Caffeine Levels in Tea
Have you ever wondered about the caffeine content in your cup of tea? There’s a lot of misinformation out there regarding the relationship between you, your tea, and caffeine, and today’s post will attempt to clarify some of that, dispelling some myths.
You may have heard before that “black tea has the most caffeine” or that “green tea has very little caffeine in each cup.” These kinds of statements are examples of the kinds of claims that seem true only because they get repeated so much. Though there is a kernel of truth in these claims, in reality, it’s not quite as simple as that.
If you ask any coffee connoisseur, they will tell you that the caffeine content in coffee varies from one kind of bean to another. Even if two types of coffee have both been equally dark roasted, it is very possible that the caffeine content in each is very different from one another. In fact, one brand of coffee markets itself as actually selling coffee with the highest amount of caffeine available, and it is not because they roast their beans the longest (or shortest) amount of time.
So what exactly determines caffeine content? The answer is that it’s a surprisingly complex interaction between multiple variables. Nearly everything affects final caffeine content in a coffee bean, and this is no less true in the case of tea leaves.
Everything from the terroir and the climate to the cultivar and age of the leaves affects the final amount of caffeine in your tea. For this reason, without a chemical analysis, it is nearly impossible to determine the precise amount of caffeine in your tea.
Does this mean you should avoid drinking tea? Absolutely not.
For one, unlike coffee, it seems scientifically well established that the antioxidants present in tea have a synergistic effect with caffeine. In fact, one of the most common amino acids in tea, L-Theanine, promotes a calming effect in the body. When paired with caffeine, it seems to dull the “jitters” of caffeine while retaining caffeine’s ability to keep you alert. Some speculate that these effects contributed to the reason why Buddhist monks are able to meditate for such long periods of time while sipping tea.

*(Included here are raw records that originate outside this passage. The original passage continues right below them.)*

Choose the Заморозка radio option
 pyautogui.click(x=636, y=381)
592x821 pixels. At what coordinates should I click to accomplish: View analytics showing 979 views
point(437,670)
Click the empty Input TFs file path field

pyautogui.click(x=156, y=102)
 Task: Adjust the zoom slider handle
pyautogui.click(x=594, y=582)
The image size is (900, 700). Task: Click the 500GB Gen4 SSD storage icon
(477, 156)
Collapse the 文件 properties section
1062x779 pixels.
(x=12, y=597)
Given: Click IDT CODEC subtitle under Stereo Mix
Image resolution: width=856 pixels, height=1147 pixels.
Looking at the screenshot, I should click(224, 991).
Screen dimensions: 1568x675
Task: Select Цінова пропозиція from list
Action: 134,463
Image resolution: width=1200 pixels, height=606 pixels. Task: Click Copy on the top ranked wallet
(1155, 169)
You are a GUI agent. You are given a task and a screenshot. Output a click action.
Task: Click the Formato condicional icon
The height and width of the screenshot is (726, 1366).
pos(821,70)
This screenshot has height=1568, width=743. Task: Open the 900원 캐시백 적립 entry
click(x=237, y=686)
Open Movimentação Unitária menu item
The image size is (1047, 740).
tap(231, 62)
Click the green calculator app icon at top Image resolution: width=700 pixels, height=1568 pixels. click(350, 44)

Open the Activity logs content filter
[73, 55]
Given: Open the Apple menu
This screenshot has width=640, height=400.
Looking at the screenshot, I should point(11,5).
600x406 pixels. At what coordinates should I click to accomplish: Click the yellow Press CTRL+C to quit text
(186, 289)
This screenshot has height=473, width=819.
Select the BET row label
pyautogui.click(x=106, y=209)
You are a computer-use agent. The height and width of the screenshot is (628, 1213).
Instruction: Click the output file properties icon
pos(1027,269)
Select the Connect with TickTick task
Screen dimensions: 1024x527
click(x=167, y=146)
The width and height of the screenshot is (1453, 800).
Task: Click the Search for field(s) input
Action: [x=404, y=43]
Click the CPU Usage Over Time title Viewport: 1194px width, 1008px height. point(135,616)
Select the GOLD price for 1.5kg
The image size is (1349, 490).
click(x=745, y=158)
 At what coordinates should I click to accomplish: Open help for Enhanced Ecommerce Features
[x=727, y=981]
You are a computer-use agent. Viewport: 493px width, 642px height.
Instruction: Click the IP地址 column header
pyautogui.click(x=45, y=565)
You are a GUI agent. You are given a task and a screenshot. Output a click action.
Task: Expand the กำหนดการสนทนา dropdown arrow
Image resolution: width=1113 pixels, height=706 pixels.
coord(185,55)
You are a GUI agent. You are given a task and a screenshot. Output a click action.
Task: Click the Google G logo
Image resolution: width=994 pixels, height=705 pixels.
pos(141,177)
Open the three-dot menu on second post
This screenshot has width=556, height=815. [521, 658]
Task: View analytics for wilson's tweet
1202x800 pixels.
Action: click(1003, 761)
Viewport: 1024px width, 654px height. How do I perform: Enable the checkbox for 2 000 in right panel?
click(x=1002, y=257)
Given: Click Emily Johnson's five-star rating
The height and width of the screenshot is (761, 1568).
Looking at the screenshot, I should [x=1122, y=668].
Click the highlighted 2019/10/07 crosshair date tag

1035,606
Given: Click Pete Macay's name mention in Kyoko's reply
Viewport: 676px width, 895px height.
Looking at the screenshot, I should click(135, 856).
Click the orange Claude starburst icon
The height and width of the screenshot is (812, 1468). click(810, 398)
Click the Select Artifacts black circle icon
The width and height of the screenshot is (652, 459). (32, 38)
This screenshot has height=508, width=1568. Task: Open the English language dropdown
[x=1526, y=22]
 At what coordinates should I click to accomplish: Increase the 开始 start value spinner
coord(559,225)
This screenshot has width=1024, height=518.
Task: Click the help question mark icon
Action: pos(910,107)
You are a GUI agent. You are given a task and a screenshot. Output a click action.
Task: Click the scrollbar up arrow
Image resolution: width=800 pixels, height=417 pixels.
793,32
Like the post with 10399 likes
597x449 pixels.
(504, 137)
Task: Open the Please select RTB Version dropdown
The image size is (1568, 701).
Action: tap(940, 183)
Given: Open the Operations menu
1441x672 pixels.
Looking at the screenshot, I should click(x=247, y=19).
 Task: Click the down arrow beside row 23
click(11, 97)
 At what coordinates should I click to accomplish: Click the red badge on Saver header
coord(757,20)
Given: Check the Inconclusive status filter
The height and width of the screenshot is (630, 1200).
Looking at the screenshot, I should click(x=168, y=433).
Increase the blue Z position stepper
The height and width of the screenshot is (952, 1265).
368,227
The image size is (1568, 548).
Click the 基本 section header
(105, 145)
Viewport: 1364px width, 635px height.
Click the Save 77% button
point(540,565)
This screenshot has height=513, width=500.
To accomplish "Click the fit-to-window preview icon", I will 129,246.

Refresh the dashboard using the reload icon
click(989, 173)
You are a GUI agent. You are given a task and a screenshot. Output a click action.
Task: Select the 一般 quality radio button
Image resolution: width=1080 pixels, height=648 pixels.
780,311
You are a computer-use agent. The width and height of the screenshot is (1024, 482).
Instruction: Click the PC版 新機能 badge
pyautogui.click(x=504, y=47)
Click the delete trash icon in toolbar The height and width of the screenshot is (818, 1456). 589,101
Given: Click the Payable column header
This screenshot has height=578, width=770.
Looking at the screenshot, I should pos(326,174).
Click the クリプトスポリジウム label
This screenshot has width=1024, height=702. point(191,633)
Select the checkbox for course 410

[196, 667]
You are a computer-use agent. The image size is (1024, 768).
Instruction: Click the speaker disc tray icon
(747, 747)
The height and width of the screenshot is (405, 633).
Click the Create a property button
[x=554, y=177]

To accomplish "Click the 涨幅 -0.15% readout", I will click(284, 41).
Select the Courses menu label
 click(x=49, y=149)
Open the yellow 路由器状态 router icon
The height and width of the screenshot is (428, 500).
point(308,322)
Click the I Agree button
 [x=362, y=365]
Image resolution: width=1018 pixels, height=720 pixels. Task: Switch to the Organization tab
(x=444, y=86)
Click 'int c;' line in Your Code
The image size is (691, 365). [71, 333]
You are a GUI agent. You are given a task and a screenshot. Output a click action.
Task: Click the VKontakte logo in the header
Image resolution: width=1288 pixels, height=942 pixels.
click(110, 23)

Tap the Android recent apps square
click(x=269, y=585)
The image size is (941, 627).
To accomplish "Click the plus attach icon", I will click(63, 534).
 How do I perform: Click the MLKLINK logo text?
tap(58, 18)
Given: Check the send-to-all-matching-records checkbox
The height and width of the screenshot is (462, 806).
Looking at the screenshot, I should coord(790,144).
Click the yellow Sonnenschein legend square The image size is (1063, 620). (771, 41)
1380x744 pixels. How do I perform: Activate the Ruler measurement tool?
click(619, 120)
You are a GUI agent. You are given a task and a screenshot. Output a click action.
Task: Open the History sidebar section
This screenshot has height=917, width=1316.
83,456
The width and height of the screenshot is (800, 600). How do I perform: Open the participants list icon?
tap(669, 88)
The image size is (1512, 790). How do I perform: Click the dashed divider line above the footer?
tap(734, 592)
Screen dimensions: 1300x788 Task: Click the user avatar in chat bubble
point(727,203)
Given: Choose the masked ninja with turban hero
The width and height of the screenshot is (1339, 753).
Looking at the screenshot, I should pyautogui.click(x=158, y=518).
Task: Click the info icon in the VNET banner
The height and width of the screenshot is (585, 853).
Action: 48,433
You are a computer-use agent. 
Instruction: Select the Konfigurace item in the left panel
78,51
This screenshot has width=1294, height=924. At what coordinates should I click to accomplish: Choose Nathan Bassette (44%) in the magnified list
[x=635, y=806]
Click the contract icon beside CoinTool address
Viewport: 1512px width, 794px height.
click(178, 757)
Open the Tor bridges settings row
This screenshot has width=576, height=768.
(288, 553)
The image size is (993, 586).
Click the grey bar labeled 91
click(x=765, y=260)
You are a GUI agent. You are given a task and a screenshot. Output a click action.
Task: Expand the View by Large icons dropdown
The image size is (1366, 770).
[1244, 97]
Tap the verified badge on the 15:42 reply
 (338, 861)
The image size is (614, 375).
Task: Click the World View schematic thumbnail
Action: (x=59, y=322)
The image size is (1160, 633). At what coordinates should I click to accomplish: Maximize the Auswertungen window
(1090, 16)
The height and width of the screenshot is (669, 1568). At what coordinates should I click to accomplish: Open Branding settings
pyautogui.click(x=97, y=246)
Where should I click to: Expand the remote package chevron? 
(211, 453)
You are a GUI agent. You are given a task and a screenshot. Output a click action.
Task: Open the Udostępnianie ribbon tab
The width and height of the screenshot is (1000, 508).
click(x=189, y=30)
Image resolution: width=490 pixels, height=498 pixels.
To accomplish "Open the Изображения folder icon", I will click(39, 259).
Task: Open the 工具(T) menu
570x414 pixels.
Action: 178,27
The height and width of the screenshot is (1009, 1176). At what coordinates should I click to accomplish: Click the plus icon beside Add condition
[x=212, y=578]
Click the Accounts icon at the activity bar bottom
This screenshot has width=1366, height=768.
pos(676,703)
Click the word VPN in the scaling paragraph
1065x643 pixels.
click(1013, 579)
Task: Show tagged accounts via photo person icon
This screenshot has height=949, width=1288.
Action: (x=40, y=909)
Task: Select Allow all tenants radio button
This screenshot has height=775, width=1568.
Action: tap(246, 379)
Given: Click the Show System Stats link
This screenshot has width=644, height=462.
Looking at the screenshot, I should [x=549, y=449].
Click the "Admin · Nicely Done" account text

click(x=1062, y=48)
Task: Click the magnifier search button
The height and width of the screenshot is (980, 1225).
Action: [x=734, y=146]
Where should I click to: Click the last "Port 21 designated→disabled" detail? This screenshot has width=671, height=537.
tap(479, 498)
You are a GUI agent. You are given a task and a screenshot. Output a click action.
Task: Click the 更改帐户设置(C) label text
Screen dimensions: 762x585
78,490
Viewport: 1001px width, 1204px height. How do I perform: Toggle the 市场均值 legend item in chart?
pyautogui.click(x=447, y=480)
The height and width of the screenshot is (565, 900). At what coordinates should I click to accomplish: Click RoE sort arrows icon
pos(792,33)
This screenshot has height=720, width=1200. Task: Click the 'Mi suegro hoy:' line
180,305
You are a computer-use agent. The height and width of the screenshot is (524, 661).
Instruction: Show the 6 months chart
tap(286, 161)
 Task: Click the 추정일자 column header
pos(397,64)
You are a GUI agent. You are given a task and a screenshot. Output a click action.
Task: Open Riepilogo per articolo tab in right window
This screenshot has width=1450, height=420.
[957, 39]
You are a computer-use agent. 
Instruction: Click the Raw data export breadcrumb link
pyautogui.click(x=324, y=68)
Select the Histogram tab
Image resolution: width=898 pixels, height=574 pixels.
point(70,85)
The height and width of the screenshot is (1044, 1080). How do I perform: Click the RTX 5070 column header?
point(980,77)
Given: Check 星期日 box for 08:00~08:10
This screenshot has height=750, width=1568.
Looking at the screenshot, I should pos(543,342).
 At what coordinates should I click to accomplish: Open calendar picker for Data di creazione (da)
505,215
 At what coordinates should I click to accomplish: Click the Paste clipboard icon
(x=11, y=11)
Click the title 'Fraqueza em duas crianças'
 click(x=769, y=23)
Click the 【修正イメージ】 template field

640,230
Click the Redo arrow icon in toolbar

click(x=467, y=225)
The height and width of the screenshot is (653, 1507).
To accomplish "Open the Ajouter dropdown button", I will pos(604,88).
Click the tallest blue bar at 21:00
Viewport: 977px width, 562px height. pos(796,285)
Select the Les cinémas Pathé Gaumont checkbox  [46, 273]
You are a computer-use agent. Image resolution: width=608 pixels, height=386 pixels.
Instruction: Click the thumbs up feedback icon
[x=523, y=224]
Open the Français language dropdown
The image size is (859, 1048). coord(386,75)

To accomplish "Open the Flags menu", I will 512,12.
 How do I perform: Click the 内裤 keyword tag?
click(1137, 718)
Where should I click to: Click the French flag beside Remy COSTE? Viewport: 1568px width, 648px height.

In addition, we generally use far fewer grams of tea to prepare our beverages than we do grams of coffee, and the overall weight plays a role in how much caffeine we expose ourselves to. Drinking a cup of tea brewed from 4g of tea leaves will not have nearly the same amount of caffeine as a cup of coffee brewed from 24g of coffee beans.
Finally, even though we can’t say exactly how much caffeine is in your cup of tea, we do know that some variables within our control can affect the final amount of caffeine:
1. Tea Leaf Integrity - While green tea can have less caffeine than black tea, this actually has to do not with the kind of tea it is but with the integrity of the tea leaf. The more a tea leaf has been bruised, damaged, or pulverized (as in the case of matcha), the more quickly caffeine will be released into your cup of tea. This is the reason why black tea tends to release more caffeine than green tea; black tea leaves are usually more beaten, bruised, and twisted. Therefore, if you are trying to be cognizant of yourcaffeine intake, it helps to pay attention to your tea leaves (and for fun you can try to read your fortune when you’re done).
- Tea Leaf Age - We know from frequent analyses of the chemicals in tea leaves that the youngest leaves, those that are the smallest and highest on the tea plant, tend to have more caffeine than their larger and lower counterparts. This means that a tea like our Liu An Gua Pian (Sunflower Seed) green tea will likely have less caffeine than others due to the fact that it is harvested from larger, older tea leaves.
- Temperature - When the temperature of your water is higher, your tea leaves will tend to release more caffeine into your tea cup more quickly. Thus, because black tea tends to get brewed at a higher temperature than green tea, it likewise tends to release more caffeine. On this same principle, a cup of green tea brewed at 205°F (95°C) will tend to have a higher amount of caffeine than that same cup of green tea prepared at 175°F (80°C).
- Time - Finally, the longer you steep your tea leaves, the more caffeine you release into your cup of tea. Green tea leaves steeped in hot water for 45 seconds will release less caffeine than those same leaves steeped in hot water for 10 minutes.
For many of us, regardless of which tea we choose to drink, the caffeine in our cups of tea will have a minimal effect relative to a cup of coffee, and for some of us, that effect will even be surprisingly relaxing and welcoming, helping us to concentrate better and be more productive without feeling wired.
There are a few of us, however, that do need to exercise more caution, especially if we find ourselves craving a fresh cup of tea later in the day. By keeping the above information and guidelines in mind, we can make more informed decisions with respect to our own levels of sensitivity and goals.